EXERCISE GOAL: Return exactly the span of lines in the following data that opens with the line containing "Check the 19 Dec 2025 transaction checkbox" and closes with the line containing "the plus icon". Include nothing else.

---------- SUPPLIED DATA ----------

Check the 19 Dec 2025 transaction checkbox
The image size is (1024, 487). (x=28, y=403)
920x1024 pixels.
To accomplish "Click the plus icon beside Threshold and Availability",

----------
---------- SUPPLIED DATA ----------

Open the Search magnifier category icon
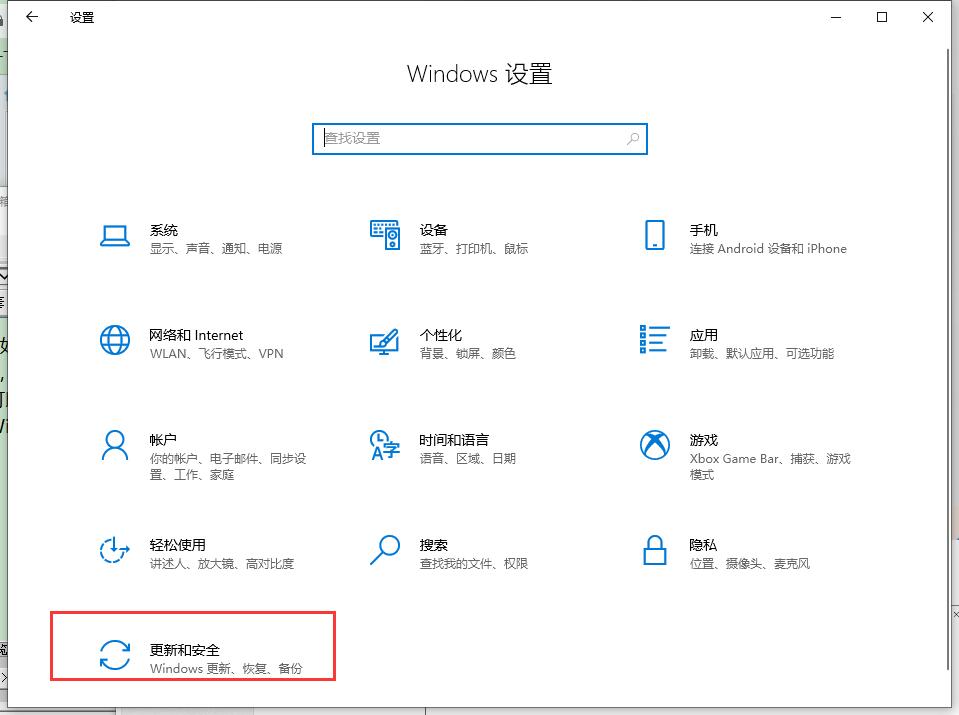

----------
---------- SUPPLIED DATA ----------

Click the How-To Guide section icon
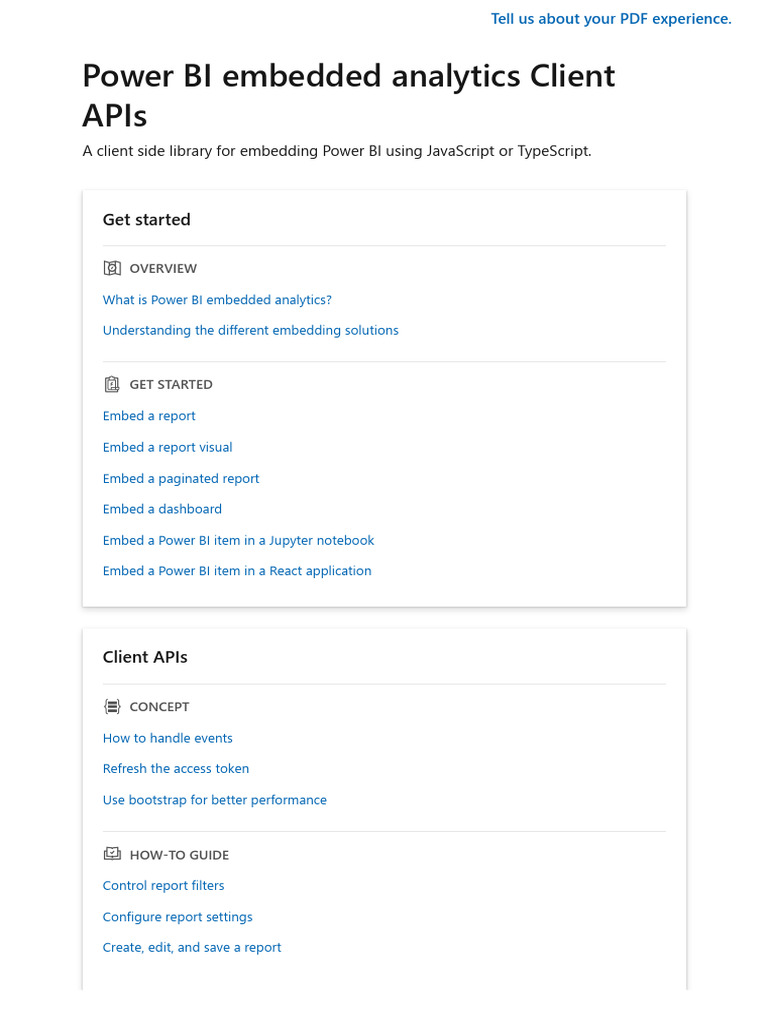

----------

TASK RESPONSE:
Check the 19 Dec 2025 transaction checkbox
The image size is (1024, 487). (x=28, y=403)
920x1024 pixels.
To accomplish "Click the plus icon beside Threshold and Availability",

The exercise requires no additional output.